Clients / Python

The Lenses python-library is a Python client enabling Python developers and data scientists to take advantage of the Rest and WebSocket endpoints Lenses exposes. Users can:

  • Manage topics
  • Manage schemas
  • Manage processors
  • Manage connectors
  • Browse topic data via SQL
  • Subscribe to live continuous SQL queries via SQL

Installation

Dependencies

Install Pip 3x

curl https://bootstrap.pypa.io/get-pip.py -o get-pip.py

python3.5 get-pip.py
rm -f get-pip.py

Install Lenses Python

Clone the Python repo and execute the following command inside the repo.

python3 setup.py install

You should have already install Python3 on your system.

Or just use the pip

pip3 install lenses_python

Getting started

Basic authentication

First, we import the client.

from lenses_python.lenses import lenses
data=lenses(<url>,<username>,<password>)

Next get the credentials and the roles for our account.

data.GetCredentials()

Example

data=lenses("http://127.0.0.1:3030","admin","admin")
data.GetCredentials()
{
  'schemaRegistryDelete': True,
   'success': True,
   'token': 'c439f615-e511-4dfd-863b-76ad285b7572',
   'user': {
     'email': None,
     'id':'admin',
     'name': 'Lenses Admin',
     'roles': ['admin', 'read', 'write', 'nodata']
   }
}

Kerberos authentication

In this case we will connect with Kerberos. First of all you should install the kinit and set the configuration in path /etc/krb5.conf. Then you should run the kinit to create by Kerberos a token , which later will be retrieved by Python library.

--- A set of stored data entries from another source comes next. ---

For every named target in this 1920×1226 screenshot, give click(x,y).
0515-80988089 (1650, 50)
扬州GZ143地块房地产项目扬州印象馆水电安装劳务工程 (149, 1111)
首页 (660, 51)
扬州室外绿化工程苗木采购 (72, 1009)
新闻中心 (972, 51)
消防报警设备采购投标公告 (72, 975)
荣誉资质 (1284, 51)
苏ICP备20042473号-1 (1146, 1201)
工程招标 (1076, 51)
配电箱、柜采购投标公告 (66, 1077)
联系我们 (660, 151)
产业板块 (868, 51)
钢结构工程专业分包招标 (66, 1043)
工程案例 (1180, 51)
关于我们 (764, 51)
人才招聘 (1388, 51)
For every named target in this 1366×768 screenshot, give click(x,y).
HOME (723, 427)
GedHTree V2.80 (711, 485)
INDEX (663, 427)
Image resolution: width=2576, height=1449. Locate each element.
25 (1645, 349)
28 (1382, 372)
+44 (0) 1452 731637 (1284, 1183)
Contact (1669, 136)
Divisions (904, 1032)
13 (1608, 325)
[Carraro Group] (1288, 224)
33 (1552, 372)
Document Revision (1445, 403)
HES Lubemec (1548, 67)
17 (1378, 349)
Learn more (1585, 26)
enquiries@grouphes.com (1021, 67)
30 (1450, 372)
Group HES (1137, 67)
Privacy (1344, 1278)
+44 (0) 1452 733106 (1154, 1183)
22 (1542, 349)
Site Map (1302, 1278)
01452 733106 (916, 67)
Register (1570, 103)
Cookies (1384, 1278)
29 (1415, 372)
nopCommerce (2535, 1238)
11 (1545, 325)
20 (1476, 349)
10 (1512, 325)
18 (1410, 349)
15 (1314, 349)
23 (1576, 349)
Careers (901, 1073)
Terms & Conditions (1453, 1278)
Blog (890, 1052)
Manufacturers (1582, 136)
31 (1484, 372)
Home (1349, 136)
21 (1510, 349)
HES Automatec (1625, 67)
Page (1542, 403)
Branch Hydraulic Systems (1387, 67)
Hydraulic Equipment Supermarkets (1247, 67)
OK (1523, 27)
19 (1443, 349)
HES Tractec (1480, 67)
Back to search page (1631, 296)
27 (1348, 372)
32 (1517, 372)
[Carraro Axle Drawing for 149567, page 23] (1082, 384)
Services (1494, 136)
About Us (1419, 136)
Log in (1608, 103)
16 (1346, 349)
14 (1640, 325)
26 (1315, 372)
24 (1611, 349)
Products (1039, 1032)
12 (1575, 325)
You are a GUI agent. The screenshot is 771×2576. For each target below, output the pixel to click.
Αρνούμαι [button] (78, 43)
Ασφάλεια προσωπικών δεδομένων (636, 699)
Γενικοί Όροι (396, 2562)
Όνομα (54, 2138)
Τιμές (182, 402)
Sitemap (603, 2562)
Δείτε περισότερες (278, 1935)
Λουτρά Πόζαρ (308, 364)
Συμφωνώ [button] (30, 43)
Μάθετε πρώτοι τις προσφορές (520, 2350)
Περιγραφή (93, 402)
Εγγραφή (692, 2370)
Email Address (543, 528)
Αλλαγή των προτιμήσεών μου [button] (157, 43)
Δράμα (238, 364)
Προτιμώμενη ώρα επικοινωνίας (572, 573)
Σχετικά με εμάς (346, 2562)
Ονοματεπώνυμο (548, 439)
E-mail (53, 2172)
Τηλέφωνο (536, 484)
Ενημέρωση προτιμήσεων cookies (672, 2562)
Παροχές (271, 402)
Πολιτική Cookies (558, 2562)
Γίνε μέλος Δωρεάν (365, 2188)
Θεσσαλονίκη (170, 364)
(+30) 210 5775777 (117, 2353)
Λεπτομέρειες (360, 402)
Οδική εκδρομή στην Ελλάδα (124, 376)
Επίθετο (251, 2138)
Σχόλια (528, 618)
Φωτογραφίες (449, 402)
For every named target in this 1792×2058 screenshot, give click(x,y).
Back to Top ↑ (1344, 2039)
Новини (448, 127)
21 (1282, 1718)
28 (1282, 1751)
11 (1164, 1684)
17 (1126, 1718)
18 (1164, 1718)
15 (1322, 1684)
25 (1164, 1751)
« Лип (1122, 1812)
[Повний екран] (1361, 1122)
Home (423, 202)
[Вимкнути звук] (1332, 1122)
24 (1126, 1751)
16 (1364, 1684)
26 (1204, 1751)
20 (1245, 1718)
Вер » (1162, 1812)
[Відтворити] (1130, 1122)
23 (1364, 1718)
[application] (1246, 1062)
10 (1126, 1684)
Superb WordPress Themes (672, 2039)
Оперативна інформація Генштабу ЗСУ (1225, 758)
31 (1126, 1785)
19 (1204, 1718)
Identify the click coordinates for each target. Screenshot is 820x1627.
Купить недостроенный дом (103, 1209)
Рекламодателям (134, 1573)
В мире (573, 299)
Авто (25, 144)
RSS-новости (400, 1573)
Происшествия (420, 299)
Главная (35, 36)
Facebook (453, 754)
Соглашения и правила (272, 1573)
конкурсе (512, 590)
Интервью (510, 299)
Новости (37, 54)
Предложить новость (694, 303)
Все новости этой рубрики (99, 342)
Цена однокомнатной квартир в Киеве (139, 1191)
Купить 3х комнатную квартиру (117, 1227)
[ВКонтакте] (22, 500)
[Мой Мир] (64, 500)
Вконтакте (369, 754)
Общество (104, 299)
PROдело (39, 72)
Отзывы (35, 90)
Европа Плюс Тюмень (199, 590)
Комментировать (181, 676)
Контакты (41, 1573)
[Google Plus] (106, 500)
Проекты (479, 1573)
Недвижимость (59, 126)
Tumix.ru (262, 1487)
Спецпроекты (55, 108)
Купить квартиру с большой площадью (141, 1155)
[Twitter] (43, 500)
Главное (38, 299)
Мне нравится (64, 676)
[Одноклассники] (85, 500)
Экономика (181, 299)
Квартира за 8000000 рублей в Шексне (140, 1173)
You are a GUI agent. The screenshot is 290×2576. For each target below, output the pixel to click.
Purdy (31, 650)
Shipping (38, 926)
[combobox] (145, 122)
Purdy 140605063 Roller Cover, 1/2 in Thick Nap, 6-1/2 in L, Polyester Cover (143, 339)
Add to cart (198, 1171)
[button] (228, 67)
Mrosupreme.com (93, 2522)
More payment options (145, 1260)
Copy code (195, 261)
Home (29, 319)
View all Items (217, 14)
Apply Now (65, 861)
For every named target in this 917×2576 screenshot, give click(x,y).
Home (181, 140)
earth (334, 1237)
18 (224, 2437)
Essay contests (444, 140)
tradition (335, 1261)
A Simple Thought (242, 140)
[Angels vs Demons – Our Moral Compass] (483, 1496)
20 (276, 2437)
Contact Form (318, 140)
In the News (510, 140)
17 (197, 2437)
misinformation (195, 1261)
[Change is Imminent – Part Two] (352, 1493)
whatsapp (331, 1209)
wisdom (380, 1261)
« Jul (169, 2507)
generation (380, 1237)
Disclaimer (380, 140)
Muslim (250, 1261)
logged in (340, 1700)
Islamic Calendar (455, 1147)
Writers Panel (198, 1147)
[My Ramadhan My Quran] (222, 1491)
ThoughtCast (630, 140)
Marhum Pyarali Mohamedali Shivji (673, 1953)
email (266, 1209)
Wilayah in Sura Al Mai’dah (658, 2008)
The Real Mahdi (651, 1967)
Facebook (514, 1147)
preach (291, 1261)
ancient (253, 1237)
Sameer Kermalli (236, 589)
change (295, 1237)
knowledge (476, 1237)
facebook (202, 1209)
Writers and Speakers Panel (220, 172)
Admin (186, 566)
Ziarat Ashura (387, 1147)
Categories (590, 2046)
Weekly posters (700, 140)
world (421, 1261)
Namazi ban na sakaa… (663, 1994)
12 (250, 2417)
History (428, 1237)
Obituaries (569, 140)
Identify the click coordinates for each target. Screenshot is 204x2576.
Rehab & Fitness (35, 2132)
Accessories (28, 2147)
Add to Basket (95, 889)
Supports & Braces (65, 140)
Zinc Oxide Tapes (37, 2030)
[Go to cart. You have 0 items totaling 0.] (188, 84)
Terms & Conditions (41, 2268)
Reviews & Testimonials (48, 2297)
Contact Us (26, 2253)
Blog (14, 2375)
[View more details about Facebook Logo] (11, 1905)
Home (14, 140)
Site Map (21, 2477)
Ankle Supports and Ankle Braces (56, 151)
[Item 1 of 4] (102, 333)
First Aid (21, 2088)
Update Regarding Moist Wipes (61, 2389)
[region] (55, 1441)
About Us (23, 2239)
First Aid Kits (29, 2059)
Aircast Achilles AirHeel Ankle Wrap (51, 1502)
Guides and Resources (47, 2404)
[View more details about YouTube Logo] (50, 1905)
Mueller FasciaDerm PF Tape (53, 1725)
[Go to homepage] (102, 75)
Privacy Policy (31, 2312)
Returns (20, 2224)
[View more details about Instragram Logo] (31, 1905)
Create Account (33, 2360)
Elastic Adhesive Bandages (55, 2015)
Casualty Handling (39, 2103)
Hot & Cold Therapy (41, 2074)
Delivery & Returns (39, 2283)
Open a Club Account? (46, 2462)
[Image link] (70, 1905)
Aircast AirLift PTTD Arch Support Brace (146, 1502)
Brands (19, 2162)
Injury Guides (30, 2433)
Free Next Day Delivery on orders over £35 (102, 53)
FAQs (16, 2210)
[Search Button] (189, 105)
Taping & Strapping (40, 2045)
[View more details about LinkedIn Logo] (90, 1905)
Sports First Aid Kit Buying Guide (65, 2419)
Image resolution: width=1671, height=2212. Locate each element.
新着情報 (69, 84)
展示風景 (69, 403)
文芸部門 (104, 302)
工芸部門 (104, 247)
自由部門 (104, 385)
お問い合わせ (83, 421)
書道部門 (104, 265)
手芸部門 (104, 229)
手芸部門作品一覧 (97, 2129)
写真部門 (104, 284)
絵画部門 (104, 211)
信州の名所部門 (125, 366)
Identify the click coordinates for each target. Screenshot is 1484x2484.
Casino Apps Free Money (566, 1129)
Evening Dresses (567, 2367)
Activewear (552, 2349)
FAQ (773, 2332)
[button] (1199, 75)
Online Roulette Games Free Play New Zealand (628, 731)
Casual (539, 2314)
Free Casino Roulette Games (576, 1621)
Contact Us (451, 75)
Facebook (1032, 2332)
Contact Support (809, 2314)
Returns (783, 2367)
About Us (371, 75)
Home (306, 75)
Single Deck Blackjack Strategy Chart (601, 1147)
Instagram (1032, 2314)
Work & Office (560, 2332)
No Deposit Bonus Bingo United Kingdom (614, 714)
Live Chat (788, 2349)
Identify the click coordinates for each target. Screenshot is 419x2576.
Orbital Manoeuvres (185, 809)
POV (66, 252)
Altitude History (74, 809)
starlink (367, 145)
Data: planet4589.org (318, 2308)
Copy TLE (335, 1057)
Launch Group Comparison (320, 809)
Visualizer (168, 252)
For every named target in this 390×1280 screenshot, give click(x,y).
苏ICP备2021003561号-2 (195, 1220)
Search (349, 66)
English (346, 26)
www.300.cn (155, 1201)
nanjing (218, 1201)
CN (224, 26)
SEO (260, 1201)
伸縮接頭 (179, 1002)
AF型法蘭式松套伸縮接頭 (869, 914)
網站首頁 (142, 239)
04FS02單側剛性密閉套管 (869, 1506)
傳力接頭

from lenses_python.lenses import lenses
data = lenses(url=<url>,kerberos_mode=1)

SQL Data Handlers

Using the Lenses SQL Engine we can utilize Lenses rest endpoints to execute SQL queries on Kafka topics. This is achieved using the SqlHandler.

data.SqlHandler(<query>, <optional argument extract_pandas>, <optional datetimelist>, <optional formatinglist>)

If we don’t supply the extract_pandas parameter the output will be in JSON format. Otherwise, the output will be pandas data frame. If we want the output as pandas data frames, we have the option to use the two optional arguments datetimelist and formatinglist. With these arguments, we convert the datetime strings to datetime objects.

  • datetimelist - is a list which contains all the keys including datetime strings
  • formatinglist - is a list which contains the date format for each element in the list datetimelist

If all the formating of dates is same, we put only one in formatinglist.

For more info about the format check this page http://strftime.org/.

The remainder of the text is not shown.